In order for that apology to be meaningful we have to bring out into the light of day how bad it was, how Dr Jim Forbes, who went on to be a Treasurer of this nation under Gough Whitlam, used to rile up the demonstrators to attack our serving personnel. How disgraceful is that? I believe it would not happen in this day and age. The Labor Party wanted to take away their medals. It was just the most appalling set of circumstances, which have to be outed in order that an apology would mean something.
These people suffer today. These are the people, Vietnam vets, who will be immediately impacted by these changes that this government is making—this government, which promised veterans it would not take away entitlements and that veterans would not be worse off. These are the people who will be affected—as are the veterans who are now serving in Afghanistan and Iraq, the younger veterans. These are the people that these provisions will impact upon. It is a mean-spirited government that would attack veterans in this way and take away their entitlements. As I said, I do believe particularly that we owe our Vietnam veterans.
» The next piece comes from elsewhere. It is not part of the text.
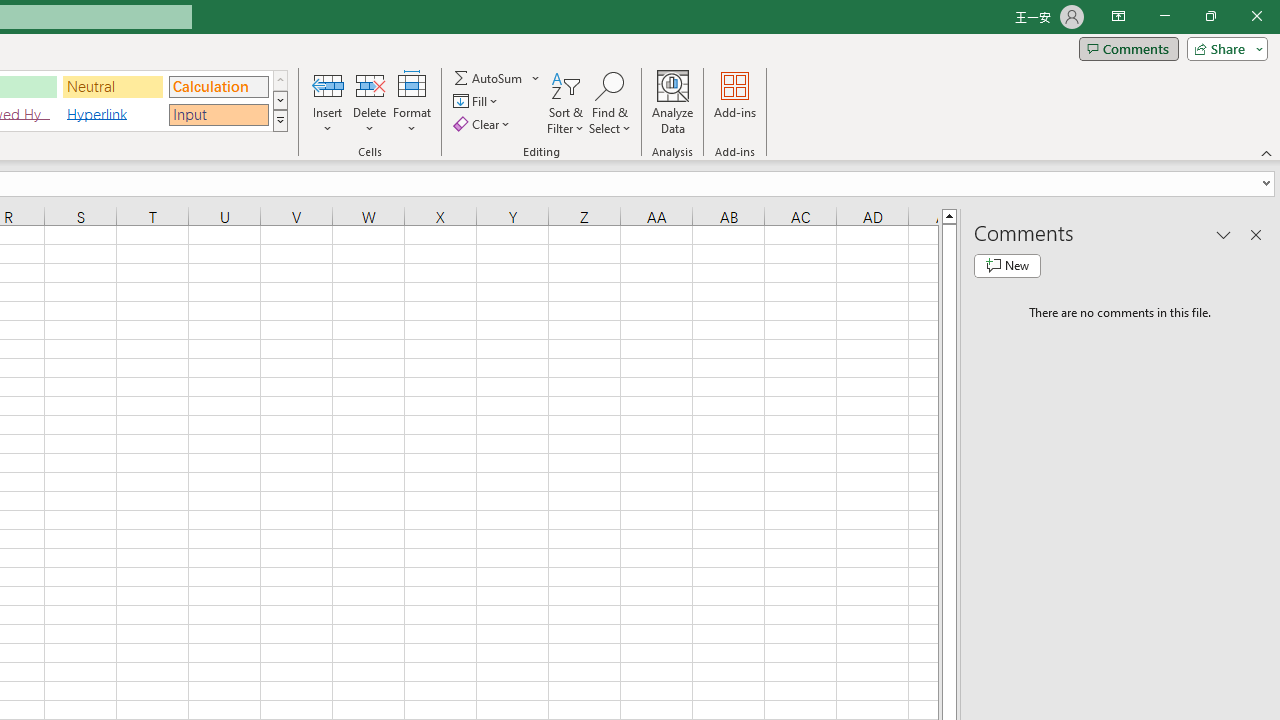 This screenshot has height=720, width=1280. What do you see at coordinates (489, 77) in the screenshot?
I see `'Sum'` at bounding box center [489, 77].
Thank you for that note, Member for Aston. One of my colleagues has said that I said ‘Jim Forbes’, who was a very honourable minister in the coalition. I do apologise for making that error. Of course, it was Jim Cairns I was speaking of.
As I conclude my remarks on this bill, it is with great pleasure that I see the report on overseas adoptions accepted and legislated for. But it is with a great sense of sadness that I see entitlements for our veterans being taken away and see that, for those who will get some sort of benefit, they will now simply be social welfare beneficiaries.